For each entry below, output it exactly as it stands.

Stored data:
○ ○ ○

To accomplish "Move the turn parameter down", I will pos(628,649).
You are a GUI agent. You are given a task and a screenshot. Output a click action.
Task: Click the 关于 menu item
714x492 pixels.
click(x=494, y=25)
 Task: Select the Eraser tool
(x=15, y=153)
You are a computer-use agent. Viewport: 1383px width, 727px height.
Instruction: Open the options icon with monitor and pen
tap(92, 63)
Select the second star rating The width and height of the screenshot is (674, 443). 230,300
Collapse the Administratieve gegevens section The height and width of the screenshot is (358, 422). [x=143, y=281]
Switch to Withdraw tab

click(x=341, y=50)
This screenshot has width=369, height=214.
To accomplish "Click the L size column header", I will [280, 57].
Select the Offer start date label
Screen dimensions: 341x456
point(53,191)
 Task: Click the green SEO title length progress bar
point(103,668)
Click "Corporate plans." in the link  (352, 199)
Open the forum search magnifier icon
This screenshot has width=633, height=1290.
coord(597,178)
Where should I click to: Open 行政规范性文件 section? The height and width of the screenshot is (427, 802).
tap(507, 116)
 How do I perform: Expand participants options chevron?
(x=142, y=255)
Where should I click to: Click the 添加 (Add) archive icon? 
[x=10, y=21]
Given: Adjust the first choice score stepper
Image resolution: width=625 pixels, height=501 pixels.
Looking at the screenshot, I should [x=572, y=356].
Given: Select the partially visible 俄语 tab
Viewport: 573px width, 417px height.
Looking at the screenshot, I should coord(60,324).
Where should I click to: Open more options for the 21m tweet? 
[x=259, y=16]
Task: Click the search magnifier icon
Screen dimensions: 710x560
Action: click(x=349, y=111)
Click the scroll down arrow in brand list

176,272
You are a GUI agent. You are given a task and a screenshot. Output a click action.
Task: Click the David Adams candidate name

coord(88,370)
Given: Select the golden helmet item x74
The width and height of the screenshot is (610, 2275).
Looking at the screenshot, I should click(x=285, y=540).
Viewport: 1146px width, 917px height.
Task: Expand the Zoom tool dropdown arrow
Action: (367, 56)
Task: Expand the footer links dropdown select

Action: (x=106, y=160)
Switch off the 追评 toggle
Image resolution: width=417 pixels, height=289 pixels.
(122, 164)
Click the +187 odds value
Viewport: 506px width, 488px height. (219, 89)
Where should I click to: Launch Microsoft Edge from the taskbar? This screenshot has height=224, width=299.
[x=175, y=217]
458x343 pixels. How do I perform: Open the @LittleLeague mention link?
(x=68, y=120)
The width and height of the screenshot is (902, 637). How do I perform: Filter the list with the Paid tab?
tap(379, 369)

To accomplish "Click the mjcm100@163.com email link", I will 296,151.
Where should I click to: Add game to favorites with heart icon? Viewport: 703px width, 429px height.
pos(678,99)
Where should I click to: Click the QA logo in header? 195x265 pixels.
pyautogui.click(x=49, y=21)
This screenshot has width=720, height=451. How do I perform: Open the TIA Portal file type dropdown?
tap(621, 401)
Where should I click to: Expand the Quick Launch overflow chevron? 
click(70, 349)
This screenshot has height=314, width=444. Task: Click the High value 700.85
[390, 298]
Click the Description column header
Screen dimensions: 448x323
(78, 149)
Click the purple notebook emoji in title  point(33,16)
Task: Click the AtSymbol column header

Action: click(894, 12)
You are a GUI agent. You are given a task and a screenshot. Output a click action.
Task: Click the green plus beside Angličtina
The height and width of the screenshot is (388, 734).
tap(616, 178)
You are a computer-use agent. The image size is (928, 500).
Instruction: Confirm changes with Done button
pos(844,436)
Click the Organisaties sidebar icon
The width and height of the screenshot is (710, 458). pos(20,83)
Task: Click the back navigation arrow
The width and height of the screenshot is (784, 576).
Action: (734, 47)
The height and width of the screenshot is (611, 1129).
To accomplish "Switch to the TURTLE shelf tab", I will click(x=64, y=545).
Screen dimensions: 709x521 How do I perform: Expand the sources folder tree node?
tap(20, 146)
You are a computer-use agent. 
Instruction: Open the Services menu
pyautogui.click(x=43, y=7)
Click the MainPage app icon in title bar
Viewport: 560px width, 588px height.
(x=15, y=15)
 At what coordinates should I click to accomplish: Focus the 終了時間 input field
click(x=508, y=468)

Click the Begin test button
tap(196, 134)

○ ○ ○

Solution to the exercise:
To accomplish "Move the turn parameter down", I will pos(628,649).
You are a GUI agent. You are given a task and a screenshot. Output a click action.
Task: Click the 关于 menu item
714x492 pixels.
click(x=494, y=25)
 Task: Select the Eraser tool
(x=15, y=153)
You are a computer-use agent. Viewport: 1383px width, 727px height.
Instruction: Open the options icon with monitor and pen
tap(92, 63)
Select the second star rating The width and height of the screenshot is (674, 443). 230,300
Collapse the Administratieve gegevens section The height and width of the screenshot is (358, 422). [x=143, y=281]
Switch to Withdraw tab

click(x=341, y=50)
This screenshot has width=369, height=214.
To accomplish "Click the L size column header", I will [280, 57].
Select the Offer start date label
Screen dimensions: 341x456
point(53,191)
 Task: Click the green SEO title length progress bar
point(103,668)
Click "Corporate plans." in the link  (352, 199)
Open the forum search magnifier icon
This screenshot has width=633, height=1290.
coord(597,178)
Where should I click to: Open 行政规范性文件 section? The height and width of the screenshot is (427, 802).
tap(507, 116)
 How do I perform: Expand participants options chevron?
(x=142, y=255)
Where should I click to: Click the 添加 (Add) archive icon? 
[x=10, y=21]
Given: Adjust the first choice score stepper
Image resolution: width=625 pixels, height=501 pixels.
Looking at the screenshot, I should [x=572, y=356].
Given: Select the partially visible 俄语 tab
Viewport: 573px width, 417px height.
Looking at the screenshot, I should coord(60,324).
Where should I click to: Open more options for the 21m tweet? 
[x=259, y=16]
Task: Click the search magnifier icon
Screen dimensions: 710x560
Action: click(x=349, y=111)
Click the scroll down arrow in brand list

176,272
You are a GUI agent. You are given a task and a screenshot. Output a click action.
Task: Click the David Adams candidate name

coord(88,370)
Given: Select the golden helmet item x74
The width and height of the screenshot is (610, 2275).
Looking at the screenshot, I should click(x=285, y=540).
Viewport: 1146px width, 917px height.
Task: Expand the Zoom tool dropdown arrow
Action: (367, 56)
Task: Expand the footer links dropdown select

Action: (x=106, y=160)
Switch off the 追评 toggle
Image resolution: width=417 pixels, height=289 pixels.
(122, 164)
Click the +187 odds value
Viewport: 506px width, 488px height. (219, 89)
Where should I click to: Launch Microsoft Edge from the taskbar? This screenshot has height=224, width=299.
[x=175, y=217]
458x343 pixels. How do I perform: Open the @LittleLeague mention link?
(x=68, y=120)
The width and height of the screenshot is (902, 637). How do I perform: Filter the list with the Paid tab?
tap(379, 369)

To accomplish "Click the mjcm100@163.com email link", I will 296,151.
Where should I click to: Add game to favorites with heart icon? Viewport: 703px width, 429px height.
pos(678,99)
Where should I click to: Click the QA logo in header? 195x265 pixels.
pyautogui.click(x=49, y=21)
This screenshot has width=720, height=451. How do I perform: Open the TIA Portal file type dropdown?
tap(621, 401)
Where should I click to: Expand the Quick Launch overflow chevron? 
click(70, 349)
This screenshot has height=314, width=444. Task: Click the High value 700.85
[390, 298]
Click the Description column header
Screen dimensions: 448x323
(78, 149)
Click the purple notebook emoji in title  point(33,16)
Task: Click the AtSymbol column header

Action: click(894, 12)
You are a GUI agent. You are given a task and a screenshot. Output a click action.
Task: Click the green plus beside Angličtina
The height and width of the screenshot is (388, 734).
tap(616, 178)
You are a computer-use agent. The image size is (928, 500).
Instruction: Confirm changes with Done button
pos(844,436)
Click the Organisaties sidebar icon
The width and height of the screenshot is (710, 458). pos(20,83)
Task: Click the back navigation arrow
The width and height of the screenshot is (784, 576).
Action: (734, 47)
The height and width of the screenshot is (611, 1129).
To accomplish "Switch to the TURTLE shelf tab", I will click(x=64, y=545).
Screen dimensions: 709x521 How do I perform: Expand the sources folder tree node?
tap(20, 146)
You are a computer-use agent. 
Instruction: Open the Services menu
pyautogui.click(x=43, y=7)
Click the MainPage app icon in title bar
Viewport: 560px width, 588px height.
(x=15, y=15)
 At what coordinates should I click to accomplish: Focus the 終了時間 input field
click(x=508, y=468)

Click the Begin test button
tap(196, 134)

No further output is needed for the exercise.